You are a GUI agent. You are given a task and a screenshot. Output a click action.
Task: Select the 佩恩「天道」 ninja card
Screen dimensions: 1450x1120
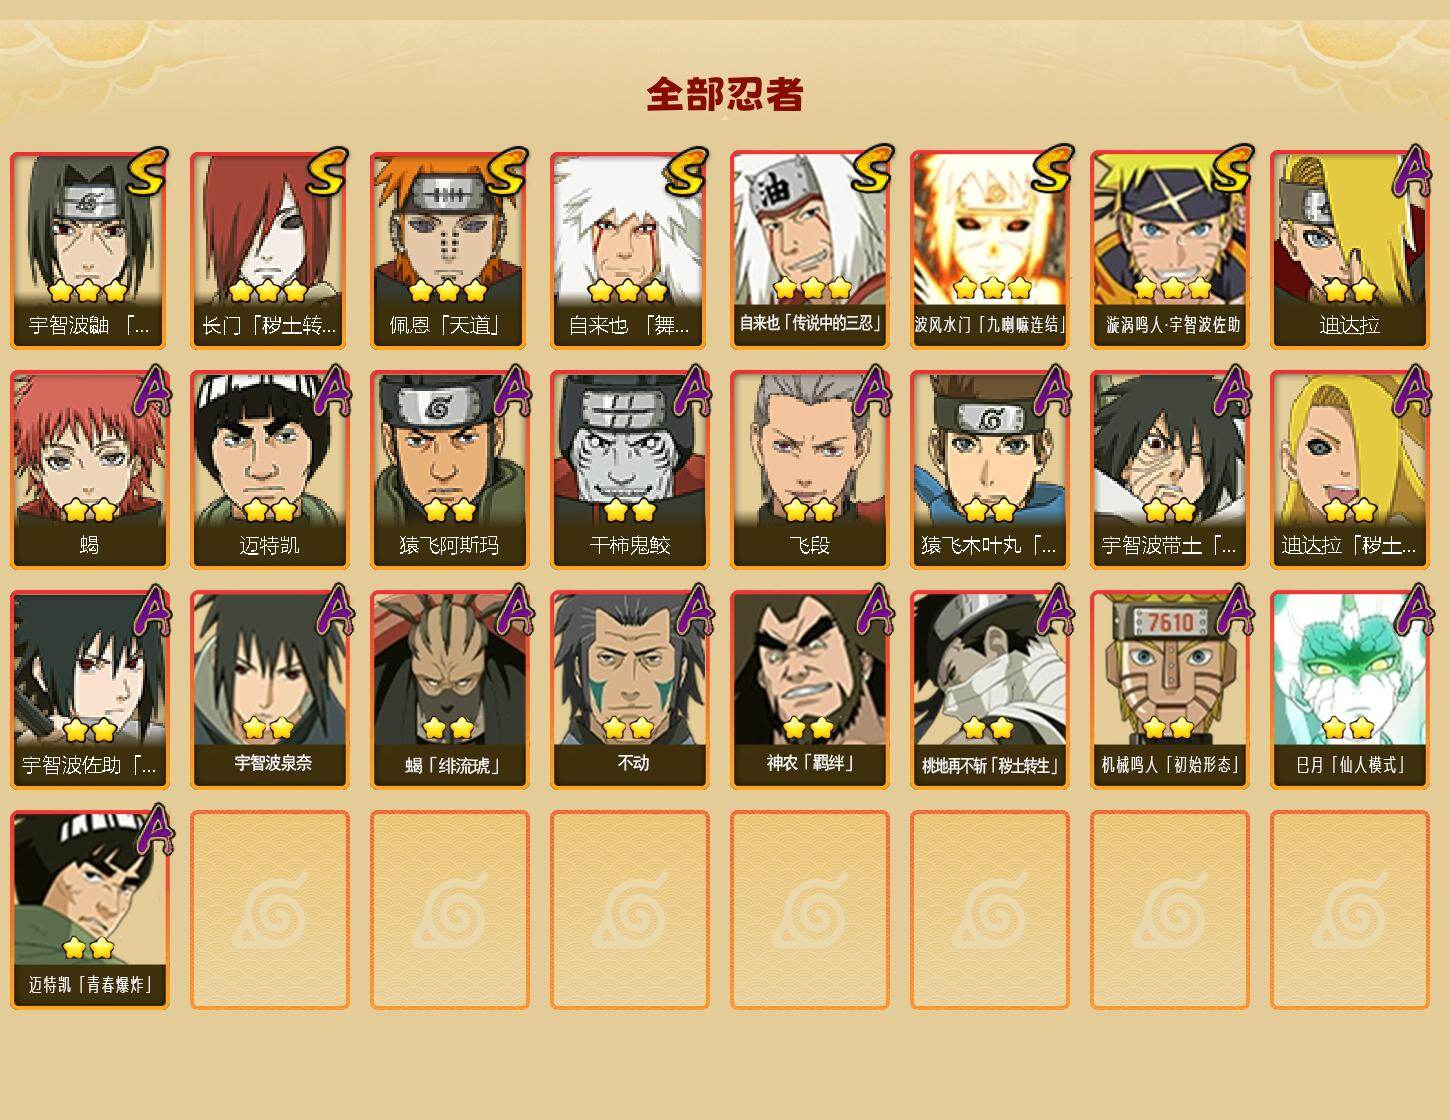[x=449, y=250]
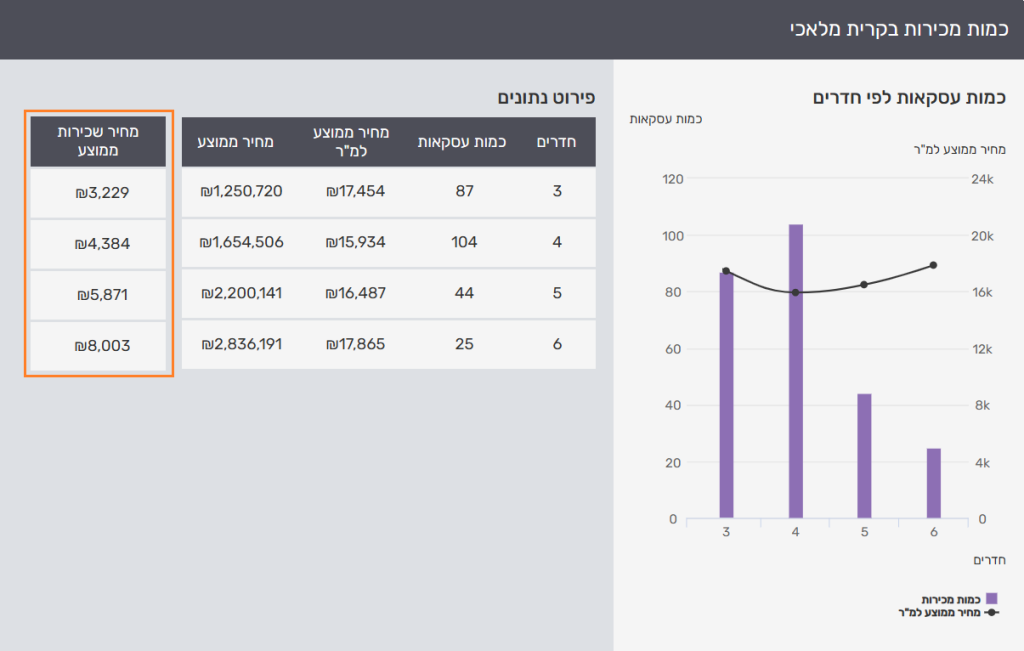1024x651 pixels.
Task: Select the shortest purple bar at 6 rooms
Action: click(933, 483)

Problem to work on:
In your copy of the entries above, leave out the pictures and keep every word exact.

Expected answer:
You are a GUI agent. You are given a task and a screenshot. Output a click action.
Task: Select the 佩恩「天道」 ninja card
Screen dimensions: 1450x1120
[x=449, y=250]
1024x651 pixels.
Task: Select the shortest purple bar at 6 rooms
Action: click(933, 483)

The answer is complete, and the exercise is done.